NCI caHUB and the Critical Path Institute [501(c)3] establish a collaborative agreement to perform biospecimen research

In October 2011, the NCI caHUB program and the Critical Path Institute [501(c)3] embarked on a new collaboration to accelerate the validation of diagnostic tools for patients with lung cancer. The collaboration will include the collection and delivery of specimens from donors under the robust quality control of caHUB to systematically assess the strength of various clinical diagnostic assays for patients with non-small cell lung adenocarcinoma. The intended outcome of this collaboration will be the development of guidelines that might expedite regulatory review and advance biospecimen science, broadly.
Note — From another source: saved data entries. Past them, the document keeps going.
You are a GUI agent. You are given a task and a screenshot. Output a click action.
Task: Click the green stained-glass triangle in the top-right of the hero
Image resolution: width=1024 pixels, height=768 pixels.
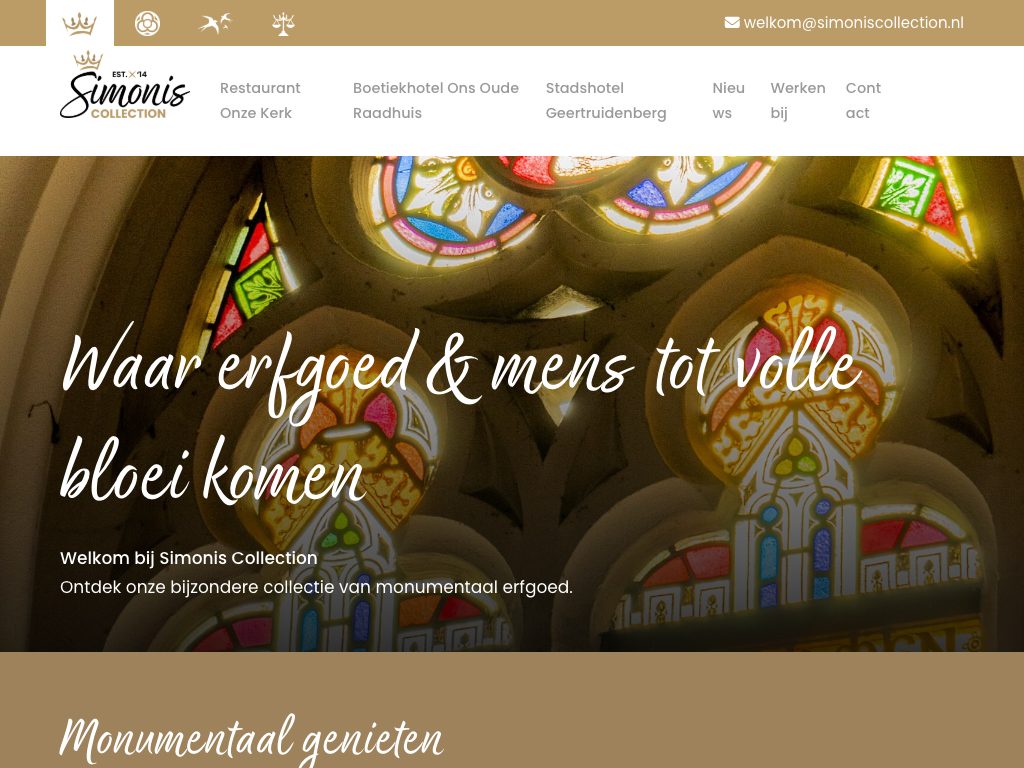(906, 188)
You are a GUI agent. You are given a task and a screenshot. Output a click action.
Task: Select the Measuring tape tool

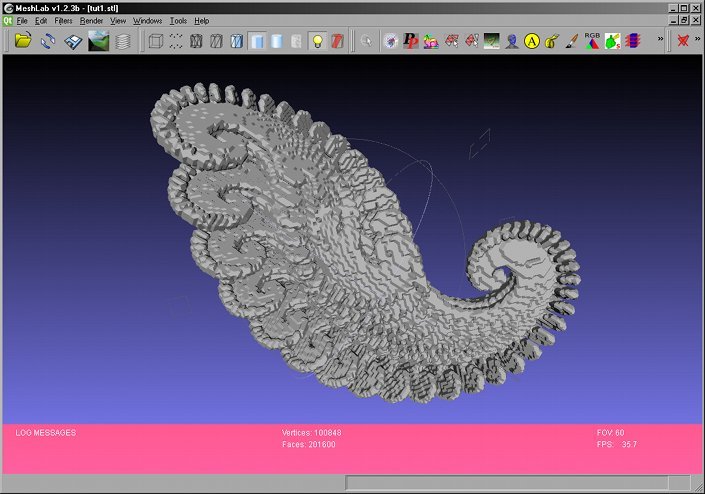[551, 41]
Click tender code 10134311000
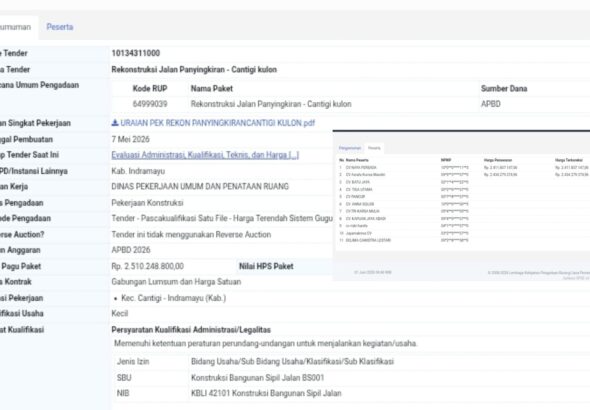 tap(136, 53)
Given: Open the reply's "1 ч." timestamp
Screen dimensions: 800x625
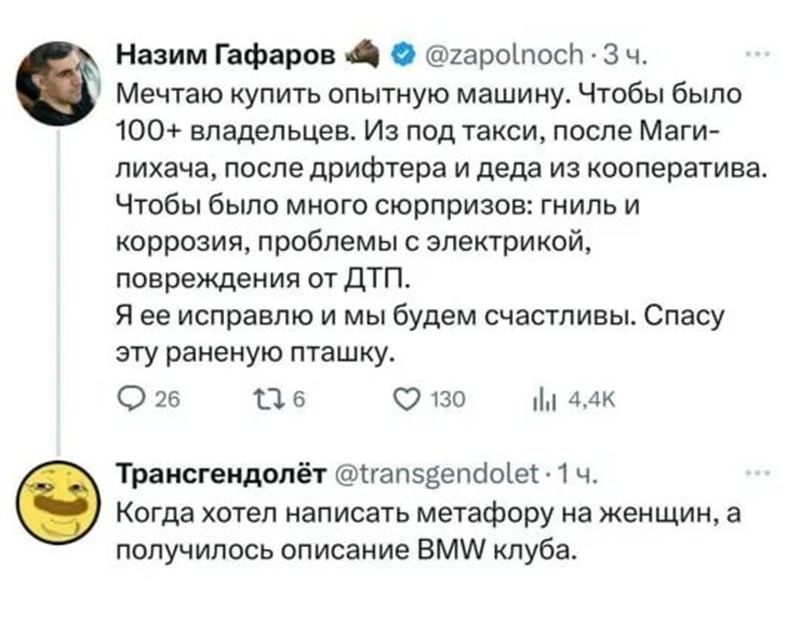Looking at the screenshot, I should 570,470.
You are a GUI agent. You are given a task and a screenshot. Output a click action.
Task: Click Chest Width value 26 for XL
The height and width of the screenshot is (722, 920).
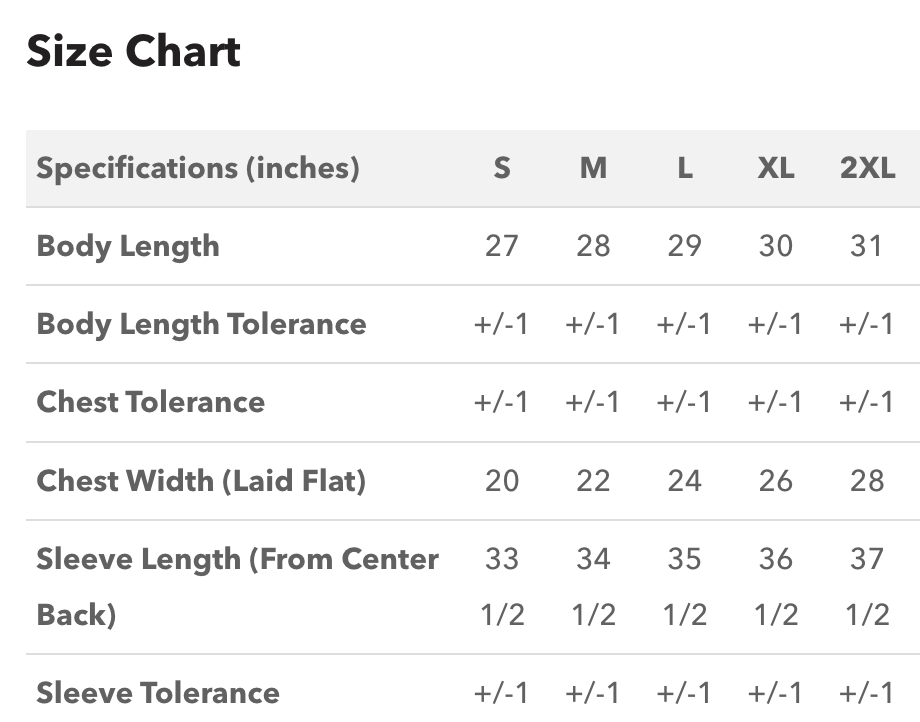[x=776, y=481]
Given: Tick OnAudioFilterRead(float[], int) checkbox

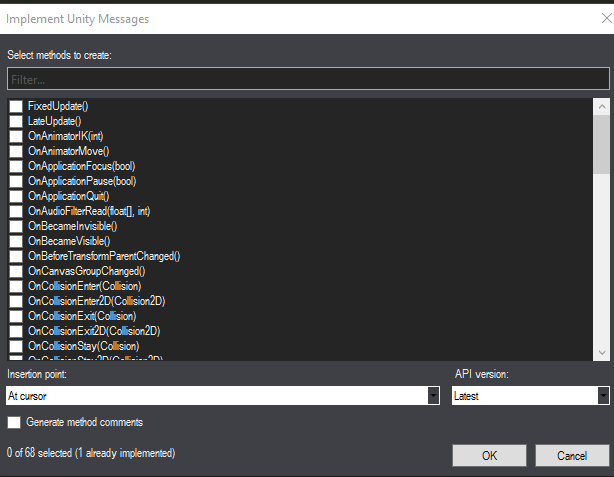Looking at the screenshot, I should [x=16, y=211].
An emerging practice of medicine that holds great promise for the treatment of cancer patients involves the use of clinical diagnostic tests meant to help doctors identify the molecular basis of a patient’s specific cancer. One significant challenge in scientifically validating the performance of these diagnostic tests is that of using appropriate human specimens. Put simply, too many parameters are unknown or insufficiently controlled for, regarding the specimens used that either confounds the research during the validation process or brings into question the scientific data used to validate the diagnostic test. For this collaboration, the NCI’s caHUB team will collect surgically removed tumor biospecimens from consenting donors at select clinical centers around the United States to support this research under a comprehensive quality control system that ensures that the specimens used are fit for purpose. The Critical Path Institute, in collaboration with their industrial research partners, will use these biospecimens to rigorously assess a number of diagnostic tests that target known markers for non-small cell lung adenocarcinoma. The goal of this collaboration is to not only provide new tests for lung cancer patients, but more broadly to develop guidelines, standard protocols and hopefully a model for validating diagnostic tests.